▶ _Exercise brief_
Each record has to be repeated exactly as given.
━━━━━━
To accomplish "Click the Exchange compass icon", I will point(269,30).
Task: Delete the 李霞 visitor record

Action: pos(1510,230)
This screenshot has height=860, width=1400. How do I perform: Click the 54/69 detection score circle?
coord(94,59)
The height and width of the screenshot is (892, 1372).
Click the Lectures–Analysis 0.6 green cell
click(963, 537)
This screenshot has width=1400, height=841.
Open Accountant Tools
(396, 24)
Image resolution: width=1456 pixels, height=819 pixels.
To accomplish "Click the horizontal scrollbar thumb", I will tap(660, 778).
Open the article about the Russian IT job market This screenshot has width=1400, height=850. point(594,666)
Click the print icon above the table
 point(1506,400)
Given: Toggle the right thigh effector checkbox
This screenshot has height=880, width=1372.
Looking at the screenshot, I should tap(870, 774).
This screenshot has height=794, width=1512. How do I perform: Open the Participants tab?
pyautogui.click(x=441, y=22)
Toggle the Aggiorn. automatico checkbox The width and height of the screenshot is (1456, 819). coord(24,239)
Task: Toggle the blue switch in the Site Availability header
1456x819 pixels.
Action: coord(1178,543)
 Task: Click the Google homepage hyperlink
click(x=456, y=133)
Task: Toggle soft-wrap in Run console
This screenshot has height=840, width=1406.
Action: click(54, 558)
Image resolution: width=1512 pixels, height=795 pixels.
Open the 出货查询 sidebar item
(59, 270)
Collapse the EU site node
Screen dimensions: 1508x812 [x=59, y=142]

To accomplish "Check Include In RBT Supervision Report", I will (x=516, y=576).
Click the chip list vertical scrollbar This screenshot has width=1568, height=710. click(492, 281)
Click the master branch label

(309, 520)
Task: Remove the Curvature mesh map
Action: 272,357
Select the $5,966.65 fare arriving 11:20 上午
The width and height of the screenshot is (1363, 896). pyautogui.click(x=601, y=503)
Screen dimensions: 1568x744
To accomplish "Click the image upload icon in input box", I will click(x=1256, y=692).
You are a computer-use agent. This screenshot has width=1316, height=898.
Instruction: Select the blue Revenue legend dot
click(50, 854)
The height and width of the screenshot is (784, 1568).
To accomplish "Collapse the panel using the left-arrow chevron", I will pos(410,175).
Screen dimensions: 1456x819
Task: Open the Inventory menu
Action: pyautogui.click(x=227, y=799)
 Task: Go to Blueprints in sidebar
━━━━━━
▶ _Solution_
To accomplish "Click the Exchange compass icon", I will point(269,30).
Task: Delete the 李霞 visitor record

Action: pos(1510,230)
This screenshot has height=860, width=1400. How do I perform: Click the 54/69 detection score circle?
coord(94,59)
The height and width of the screenshot is (892, 1372).
Click the Lectures–Analysis 0.6 green cell
click(963, 537)
This screenshot has width=1400, height=841.
Open Accountant Tools
(396, 24)
Image resolution: width=1456 pixels, height=819 pixels.
To accomplish "Click the horizontal scrollbar thumb", I will tap(660, 778).
Open the article about the Russian IT job market This screenshot has width=1400, height=850. point(594,666)
Click the print icon above the table
 point(1506,400)
Given: Toggle the right thigh effector checkbox
This screenshot has height=880, width=1372.
Looking at the screenshot, I should tap(870, 774).
This screenshot has height=794, width=1512. How do I perform: Open the Participants tab?
pyautogui.click(x=441, y=22)
Toggle the Aggiorn. automatico checkbox The width and height of the screenshot is (1456, 819). coord(24,239)
Task: Toggle the blue switch in the Site Availability header
1456x819 pixels.
Action: coord(1178,543)
 Task: Click the Google homepage hyperlink
click(x=456, y=133)
Task: Toggle soft-wrap in Run console
This screenshot has height=840, width=1406.
Action: click(54, 558)
Image resolution: width=1512 pixels, height=795 pixels.
Open the 出货查询 sidebar item
(59, 270)
Collapse the EU site node
Screen dimensions: 1508x812 [x=59, y=142]

To accomplish "Check Include In RBT Supervision Report", I will (x=516, y=576).
Click the chip list vertical scrollbar This screenshot has width=1568, height=710. click(492, 281)
Click the master branch label

(309, 520)
Task: Remove the Curvature mesh map
Action: 272,357
Select the $5,966.65 fare arriving 11:20 上午
The width and height of the screenshot is (1363, 896). pyautogui.click(x=601, y=503)
Screen dimensions: 1568x744
To accomplish "Click the image upload icon in input box", I will click(x=1256, y=692).
You are a computer-use agent. This screenshot has width=1316, height=898.
Instruction: Select the blue Revenue legend dot
click(50, 854)
The height and width of the screenshot is (784, 1568).
To accomplish "Collapse the panel using the left-arrow chevron", I will pos(410,175).
Screen dimensions: 1456x819
Task: Open the Inventory menu
Action: pyautogui.click(x=227, y=799)
 Task: Go to Blueprints in sidebar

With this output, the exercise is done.